**WHAT YOU HAVE TO DO**
Reproduce the data from its first line through the line containing "will pyautogui.click(x=1522, y=327).", both included and requests kept, offsetting every coordinate in the answers by adding 46.

-- start --

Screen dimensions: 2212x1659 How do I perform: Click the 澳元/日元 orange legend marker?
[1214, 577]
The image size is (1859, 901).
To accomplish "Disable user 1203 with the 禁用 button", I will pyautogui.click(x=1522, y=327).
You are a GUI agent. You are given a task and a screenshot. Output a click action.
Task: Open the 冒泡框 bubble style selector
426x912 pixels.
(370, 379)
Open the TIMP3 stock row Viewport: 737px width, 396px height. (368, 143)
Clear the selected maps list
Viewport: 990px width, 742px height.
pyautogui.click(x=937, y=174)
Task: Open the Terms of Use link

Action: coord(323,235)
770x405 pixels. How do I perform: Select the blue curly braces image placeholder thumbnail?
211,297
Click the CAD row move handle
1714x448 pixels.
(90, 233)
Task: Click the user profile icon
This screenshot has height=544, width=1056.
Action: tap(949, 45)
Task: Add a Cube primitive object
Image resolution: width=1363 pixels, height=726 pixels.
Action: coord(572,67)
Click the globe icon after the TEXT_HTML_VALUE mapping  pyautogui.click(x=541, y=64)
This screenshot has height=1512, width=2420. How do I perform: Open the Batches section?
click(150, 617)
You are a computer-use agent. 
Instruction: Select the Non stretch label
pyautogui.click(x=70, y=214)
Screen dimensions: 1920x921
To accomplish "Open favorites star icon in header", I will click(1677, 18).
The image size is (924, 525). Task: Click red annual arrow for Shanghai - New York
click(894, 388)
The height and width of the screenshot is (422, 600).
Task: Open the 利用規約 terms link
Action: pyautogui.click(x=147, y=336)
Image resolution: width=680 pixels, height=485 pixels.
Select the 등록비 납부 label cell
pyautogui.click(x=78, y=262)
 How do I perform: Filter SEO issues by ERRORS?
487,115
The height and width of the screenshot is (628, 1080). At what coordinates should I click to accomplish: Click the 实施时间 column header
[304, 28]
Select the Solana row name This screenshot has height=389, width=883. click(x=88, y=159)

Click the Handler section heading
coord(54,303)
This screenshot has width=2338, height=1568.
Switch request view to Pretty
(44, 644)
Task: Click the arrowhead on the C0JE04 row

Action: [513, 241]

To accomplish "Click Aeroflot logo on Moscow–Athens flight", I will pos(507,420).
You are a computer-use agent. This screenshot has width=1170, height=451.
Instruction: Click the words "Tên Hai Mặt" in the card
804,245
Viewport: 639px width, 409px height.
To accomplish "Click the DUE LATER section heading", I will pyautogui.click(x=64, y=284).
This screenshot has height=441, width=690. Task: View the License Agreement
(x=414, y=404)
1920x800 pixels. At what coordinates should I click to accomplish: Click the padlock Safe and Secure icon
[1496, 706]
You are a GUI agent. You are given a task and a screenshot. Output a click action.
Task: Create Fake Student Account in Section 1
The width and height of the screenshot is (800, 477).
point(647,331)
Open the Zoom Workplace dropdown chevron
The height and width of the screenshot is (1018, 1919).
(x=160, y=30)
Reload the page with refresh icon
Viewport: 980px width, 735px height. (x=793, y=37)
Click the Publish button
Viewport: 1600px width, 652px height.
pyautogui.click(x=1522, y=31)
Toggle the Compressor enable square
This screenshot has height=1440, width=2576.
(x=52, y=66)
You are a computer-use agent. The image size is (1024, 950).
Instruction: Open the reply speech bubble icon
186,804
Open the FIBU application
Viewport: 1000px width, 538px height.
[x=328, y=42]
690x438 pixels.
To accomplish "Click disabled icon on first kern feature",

-- end --

**COMPLETE RESPONSE**
Screen dimensions: 2212x1659 How do I perform: Click the 澳元/日元 orange legend marker?
[1260, 623]
The image size is (1859, 901).
To accomplish "Disable user 1203 with the 禁用 button", I will pyautogui.click(x=1568, y=373).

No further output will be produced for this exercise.